As drummer, composer, businessman and producer, Denardo is an energetic personality responsible for almost every aspect of the business of Ornette Coleman. His instincts were honed by his father who began to take him into sessions at age 10, around the time of the Empty Foxhole recording.

"I guess even then I had the capacity to get things done," he recalls. "I developed a musical outlook with Ornette, through him. My production and drumming chops came innately, I guess."

When you listen to the sharp-edged, often angular music that stems from '70s albums like Body Meta, you hear a sound alive with nervous jittery energy that came from the collaboration of father and son; an energy still palpable in newer stuff.

"When I listen to older material I can still hear the essence of how I play today, which is good. A strong current was there. In fact, I probably played better then because I had less stuff to filter through. I have more command now and control of the palate. Maybe you give up freedom for control."

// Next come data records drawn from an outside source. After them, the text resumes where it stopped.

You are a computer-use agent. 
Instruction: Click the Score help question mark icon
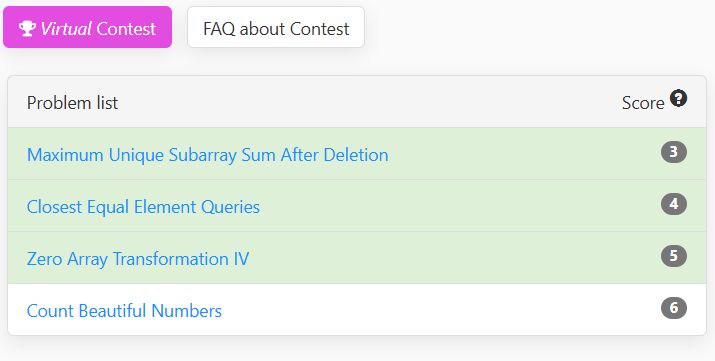point(678,98)
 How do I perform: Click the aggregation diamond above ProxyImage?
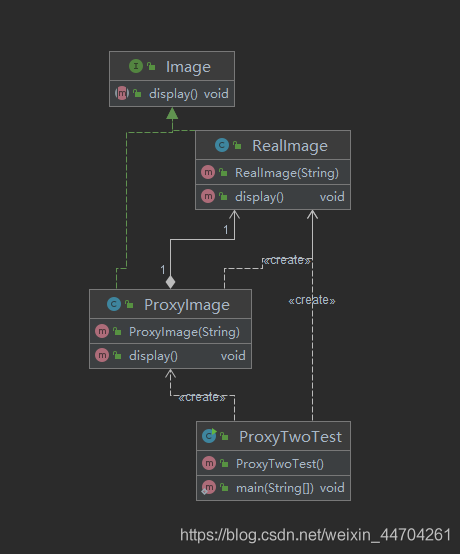[x=170, y=282]
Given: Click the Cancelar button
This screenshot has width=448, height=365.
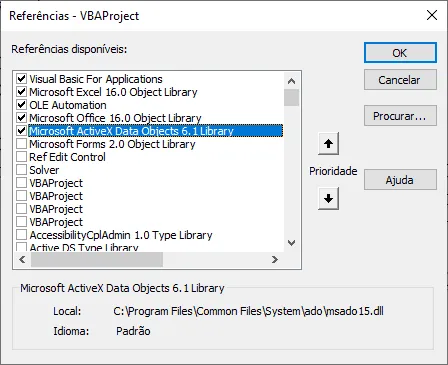Looking at the screenshot, I should point(400,80).
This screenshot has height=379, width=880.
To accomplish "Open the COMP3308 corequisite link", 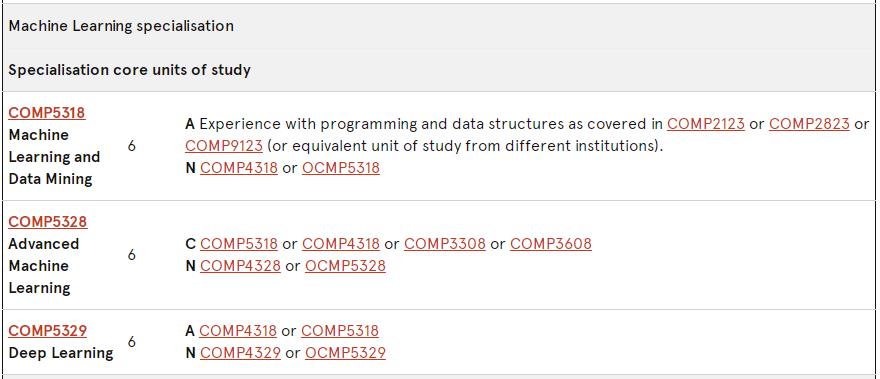I will click(x=444, y=244).
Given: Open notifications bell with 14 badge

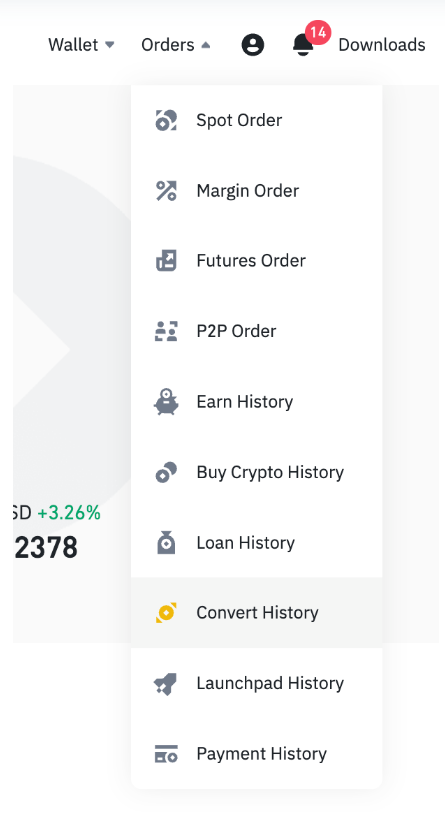Looking at the screenshot, I should point(303,45).
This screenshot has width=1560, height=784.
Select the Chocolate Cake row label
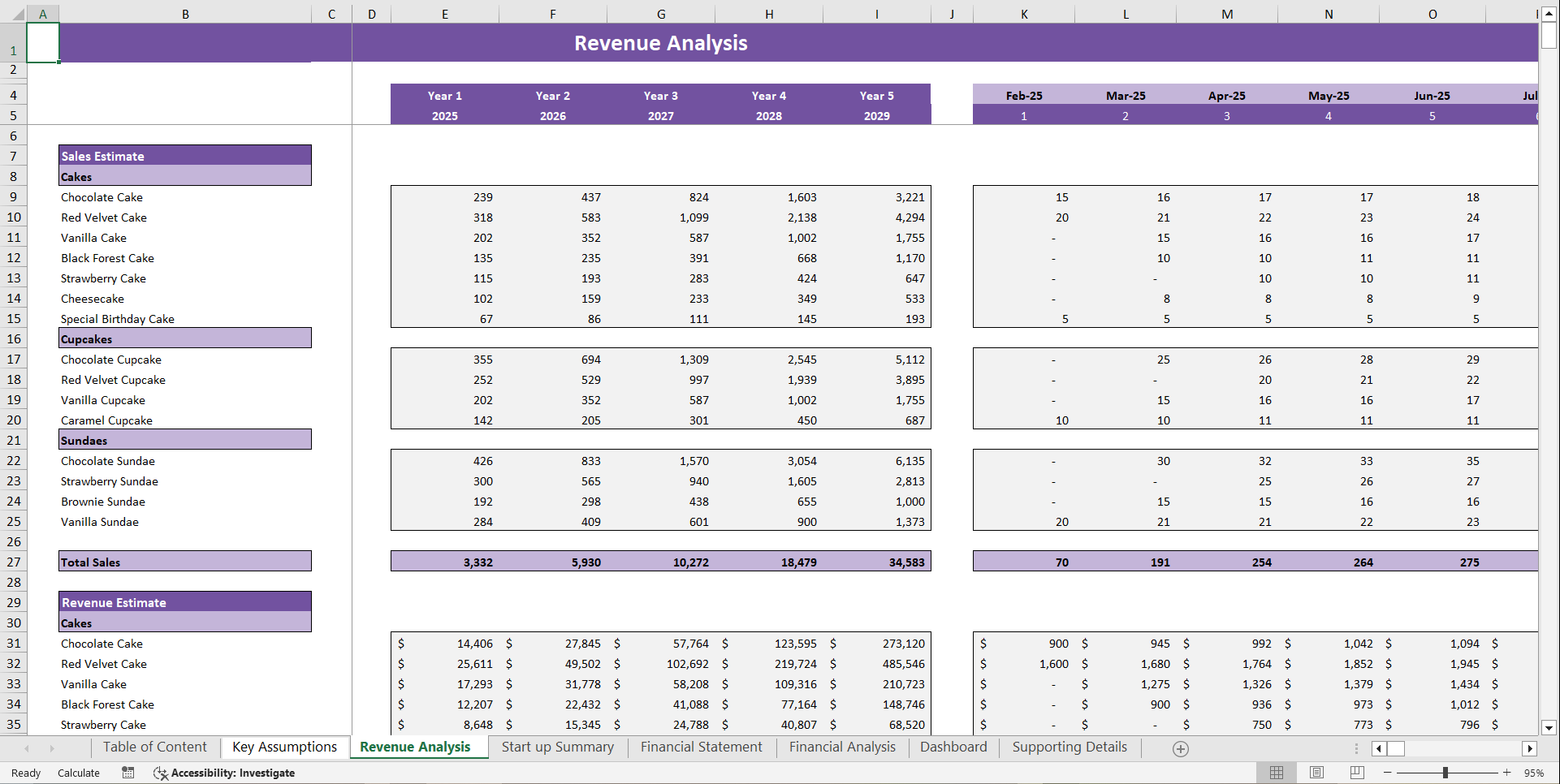(x=102, y=197)

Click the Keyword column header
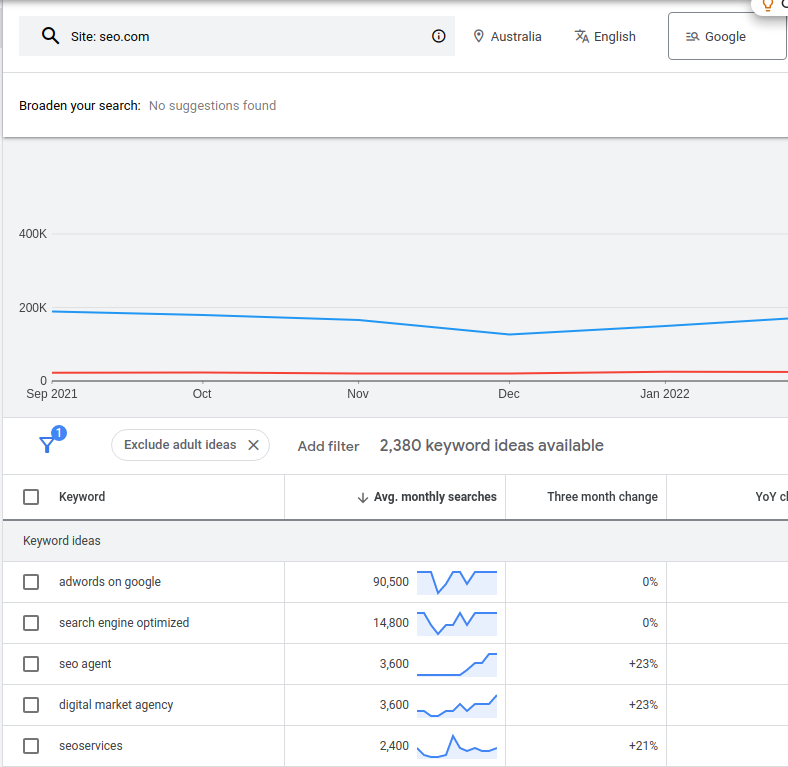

But the Colemans never gave up freedom or control with the Harmolodic venture — a business also based on the elder Coleman's theory of group interaction.

"To really create something significant, you must be able to protect it and project it. Being that I was already in the spiritual and artistic side, the business side was a piece of cake," says Denardo, the label's guiding light. While the business of music has always been hard, the business of the brilliant, yet financially struggling Coleman family must be even harder.

"All musicians get ripped off. Everyone always says there's no money in the jazz world. There's plenty of money there, it just never trickles down to the artist. My father has been so busy trying to create that [while] the business end was left often to those without the same spirit. Nobody knew — as recently as 30 years ago — the many ways of generating income or exploiting the music without making a fool of the musician."

As long as we're talking about the Coleman family tree, we should also look at Denardo's work with his mother, the powerful poetess Jayne Cortez whose Taking the Blues Back Home is a brilliant representation of her investigative cultural prose.

"She's as powerful with words as he is with music. She approaches language on every level, new levels, and takes it apart to find new in-between meanings."

Like his mother and father, the wise and amiable Denardo takes on the legends of sound, time and poetry, deconstructs them and makes them swing.